Raja Ram Mohan Roy also started a Persian newspaper,
Mirat-ul-Akhbar in 1822.
After the suppression of the great revolt of 1857, the battle between the
Indians and the Europeans shifted to the pages of the newspapers. The Indian
press, by and large, had not lent its support to the revolt but afterwards when
the European press mounted an attack on Indians, calling them perfidious and
unworthy of trust, the Indian press stoutly defended their countrymen. When Dr.
George Buist, Editor of Bombay Times continued his attack on Indians, Mr.
Nowroji Furdoonji, one of the Indian shareholders insisted that the editor be
asked to moderate his tone.

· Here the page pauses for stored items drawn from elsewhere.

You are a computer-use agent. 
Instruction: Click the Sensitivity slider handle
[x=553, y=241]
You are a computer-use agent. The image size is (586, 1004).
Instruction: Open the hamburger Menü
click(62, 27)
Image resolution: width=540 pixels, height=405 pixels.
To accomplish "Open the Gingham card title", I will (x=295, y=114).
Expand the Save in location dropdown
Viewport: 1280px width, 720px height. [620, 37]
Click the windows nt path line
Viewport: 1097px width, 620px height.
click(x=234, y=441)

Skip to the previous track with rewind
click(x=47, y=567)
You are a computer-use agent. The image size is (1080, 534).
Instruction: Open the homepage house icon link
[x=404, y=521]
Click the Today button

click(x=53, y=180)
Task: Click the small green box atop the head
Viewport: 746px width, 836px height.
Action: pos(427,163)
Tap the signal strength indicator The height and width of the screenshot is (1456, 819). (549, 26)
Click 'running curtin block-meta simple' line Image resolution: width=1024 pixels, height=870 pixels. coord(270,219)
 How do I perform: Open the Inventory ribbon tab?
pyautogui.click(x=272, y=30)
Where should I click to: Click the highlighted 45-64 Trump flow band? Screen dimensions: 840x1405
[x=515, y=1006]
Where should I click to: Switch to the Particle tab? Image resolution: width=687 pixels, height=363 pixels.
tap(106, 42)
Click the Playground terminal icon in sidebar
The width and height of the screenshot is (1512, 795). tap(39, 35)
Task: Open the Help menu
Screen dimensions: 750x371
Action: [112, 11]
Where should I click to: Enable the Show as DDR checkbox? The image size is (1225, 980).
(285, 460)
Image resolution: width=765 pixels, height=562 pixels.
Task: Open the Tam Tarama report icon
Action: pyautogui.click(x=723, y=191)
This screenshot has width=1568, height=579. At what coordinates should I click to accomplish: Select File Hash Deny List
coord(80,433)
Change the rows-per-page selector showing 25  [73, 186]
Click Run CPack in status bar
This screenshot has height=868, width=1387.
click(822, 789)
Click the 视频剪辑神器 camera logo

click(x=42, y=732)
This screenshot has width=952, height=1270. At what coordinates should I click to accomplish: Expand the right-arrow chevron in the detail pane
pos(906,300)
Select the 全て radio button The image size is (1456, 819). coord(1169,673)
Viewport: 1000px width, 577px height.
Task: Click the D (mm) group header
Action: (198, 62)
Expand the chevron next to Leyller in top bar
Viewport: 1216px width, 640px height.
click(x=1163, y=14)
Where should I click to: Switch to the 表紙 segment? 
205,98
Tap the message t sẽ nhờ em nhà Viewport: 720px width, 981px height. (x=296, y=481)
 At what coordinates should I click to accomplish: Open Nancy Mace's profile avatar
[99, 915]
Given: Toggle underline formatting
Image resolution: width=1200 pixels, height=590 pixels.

Buist refused to change and he was replaced by
Robert Knight.
Under the new editor, the Bombay Times became the leading pro-Indian paper of
the Anglo-Indian press.
In the post-revolt years, Harishchandra Mukherjee of the Hindu Patriot,
published from Calcutta emerged as an outstanding journalist. He was described
as "a terror to the bureaucracy as well as the white colonists and planters in
Bengal."
Another distinguished journalist was Man Mohan Ghosh who broke the news of the
indigo agitation through the columns of the Hindu Patriot, resulting in the
appointment of the 'Indigo Commission of Enquiry'.
In 1862, 1,200 railway workers went on strike at Howrah Railway station
demanding an 8-hour working day. Dwarkanath Vidya Bhushan, the editor of
Somprakash gave extensive coverage to the strike and wrote in support of the
strikers.
Paying rich tribute to the native press of those days Rev. Long wrote: "The
native newspapers are humble in appearance, yet like the ballads of a nation
they often act where the law fails and as straws on a current they show its
direction. In them questions of sati, caste, widow re-marriage, kulin polygamy
have been argued with great skill and acuteness on both sides. They have always
opposed a foreign language being the language of the courts. The atrocities of
indigo planters and the blunders of young magistrates have been laid bare and
letters to the editor open out a view of native society nowhere else to be
found...
Some of the papers have correspondents and at the time of the Kabul and Punjab
Wars accurate information was regularly given of the progress of events".
Newspapers
launched in the post 1857 period were more vocal in criticizing the bureaucracy.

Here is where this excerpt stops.